Alessandra Pauncz, psicologa che dal 1995 si occupa di maltrattamento e violenza sulle donne, ha commentato in una intervista a Il Foglio il caso di Giulia Cecchettin. “Ascoltando il suo audio alle amiche ho riconosciuto la difficoltà delle vittime di uomini che sono violenti ma di cui riconoscono fragilità. Tante volte è proprio questa fragilità che impedisce loro di allontanarsi. E così si espongono a ulteriori rischi”.

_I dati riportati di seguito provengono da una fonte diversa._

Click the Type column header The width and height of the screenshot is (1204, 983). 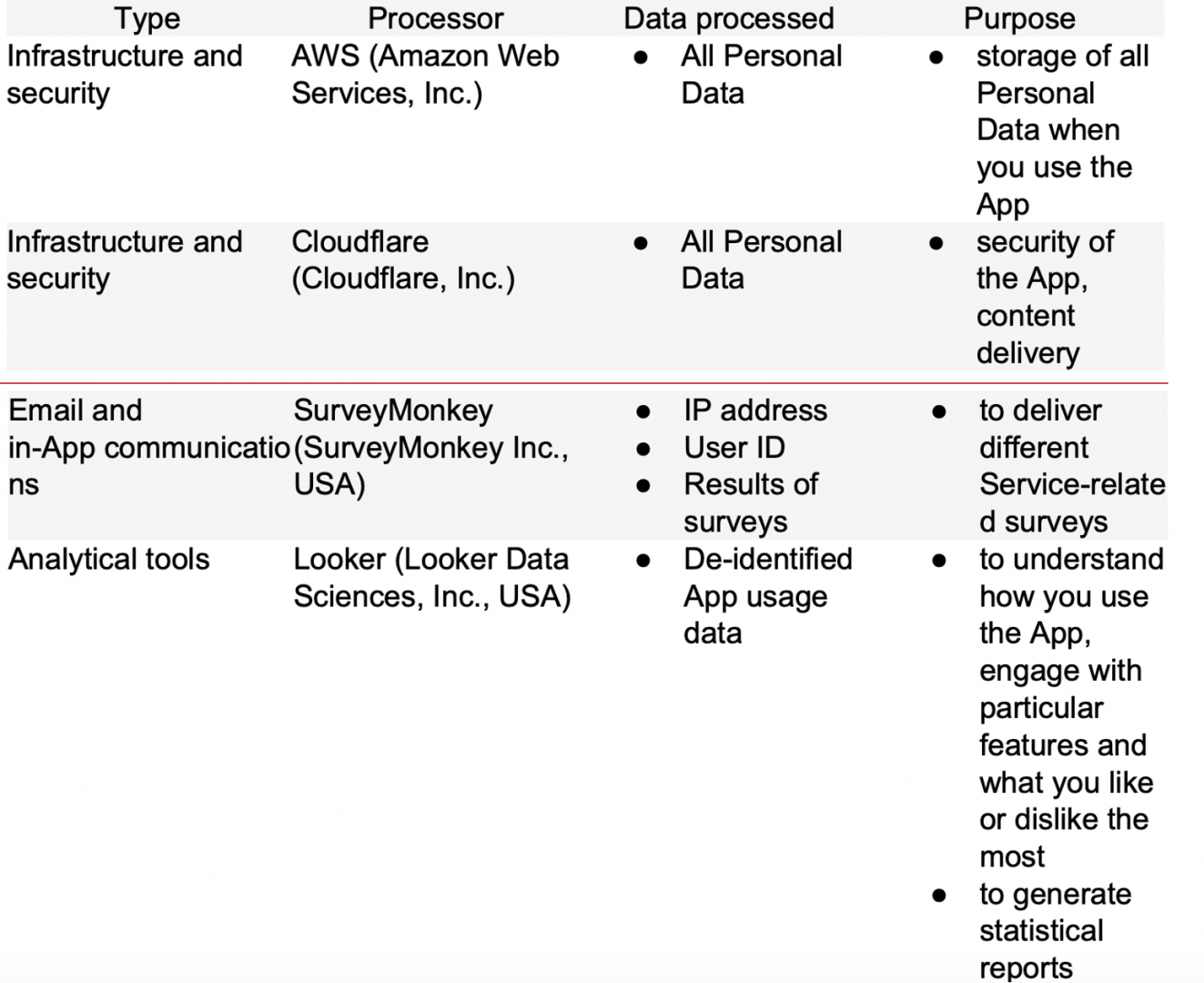pyautogui.click(x=147, y=18)
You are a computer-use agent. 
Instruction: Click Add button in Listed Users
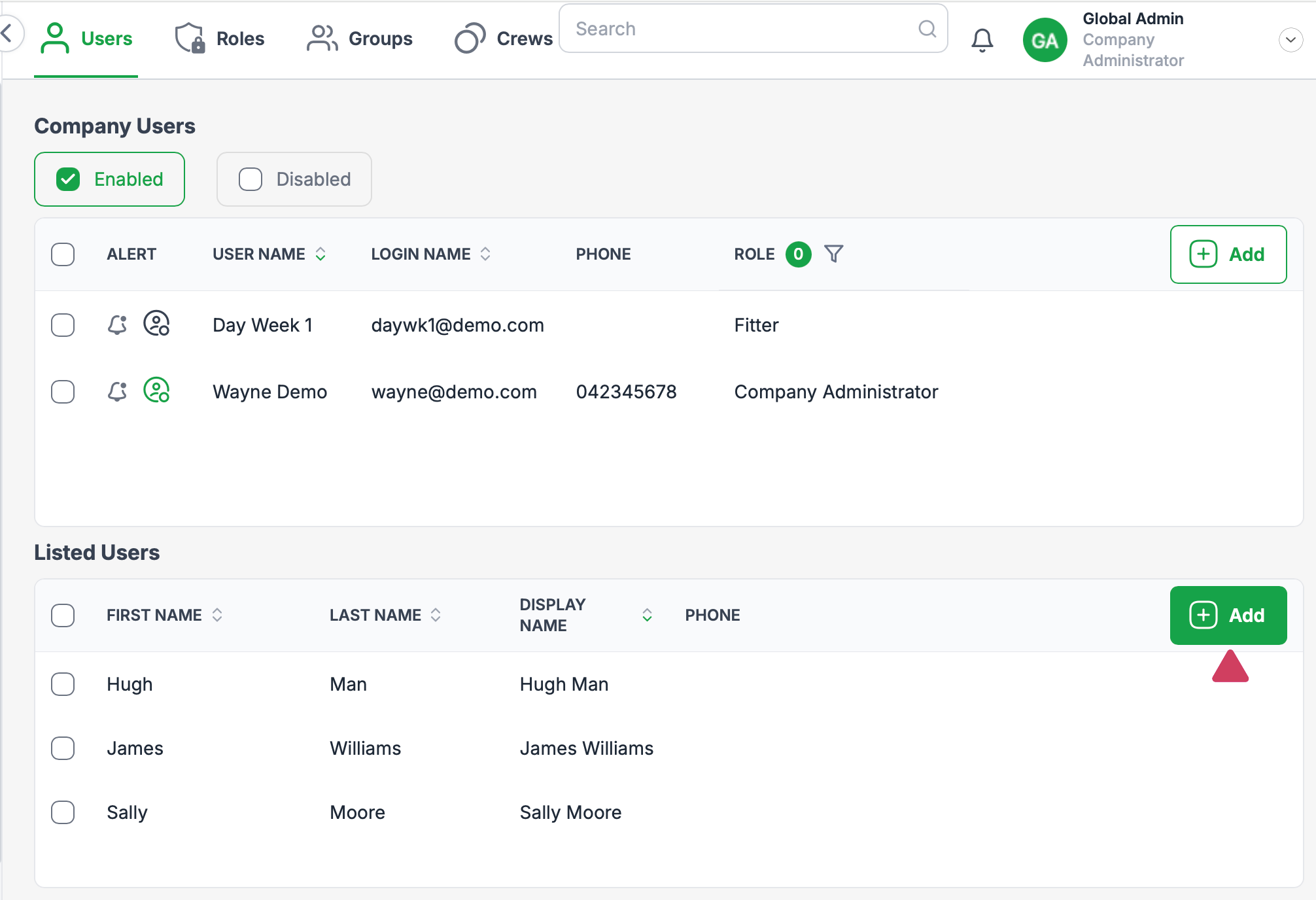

Nel 2009 l’esperta ha fondato il primo centro in Italia per la presa in carico degli uomini autori di violenza. È ben consapevole, dunque, di cosa si cela nella mente di persone come Filippo Turetta. “Quando pensiamo al patriarcato pensiamo al padre padrone. Ma questa visione stereotipata non è quella a cui dobbiamo fare riferimento oggi. Gli uomini che agiscono con violenza tendono a minimizzare, negare e attribuire la colpa alla donna: se stanno male è perché lei ha detto o fatto qualcosa di sbagliato, perché pretendono un’attività di cura emotiva e affettiva e se manca si difendono con la violenza. È un modo per riprendere il controllo della situazione, impedire che la donna continui a fare qualcosa che li fa soffrire”.



“Patriarcato non è più padre padrone”, l’analisi della psicologa Alessandra Pauncz

È indispensabile, dunque, secondo Alessandra Pauncz, riflettere su come è possibile abbattere questa nuova versione del patriarcato e, soprattutto, la violenza sulle donne. L’educazione è alla base di questo processo. “Gli uomini vivono una sorta di immaturità affettiva, una mancanza di alfabetizzazione delle emozioni. Alcuni non riescono a concepire che se stanno male devono occuparsi da soli del loro malessere: si curano di meno, vanno meno dal medico, muoiono più giovani. Non si aprono facilmente alla dimensione della sofferenza perché questa ha a che fare con la fragilità e la fragilità è rifiutata all’interno di una cultura che vuole l’uomo forte”, ha sottolineato.



Il lavoro della rete nazionale dei centri per uomini autori di violenza, di cui è presidentessa, è orientato proprio a cambiare questa prospettiva. Non basta, tuttavia, lavorare a posteriori. “Serve fare prevenzione rivolta agli uomini perché parliamo di violenza maschile contro le donne. Se non facciamo un cambio di paradigma continuiamo ad affrontare il problema a valle e non a monte”, ha concluso.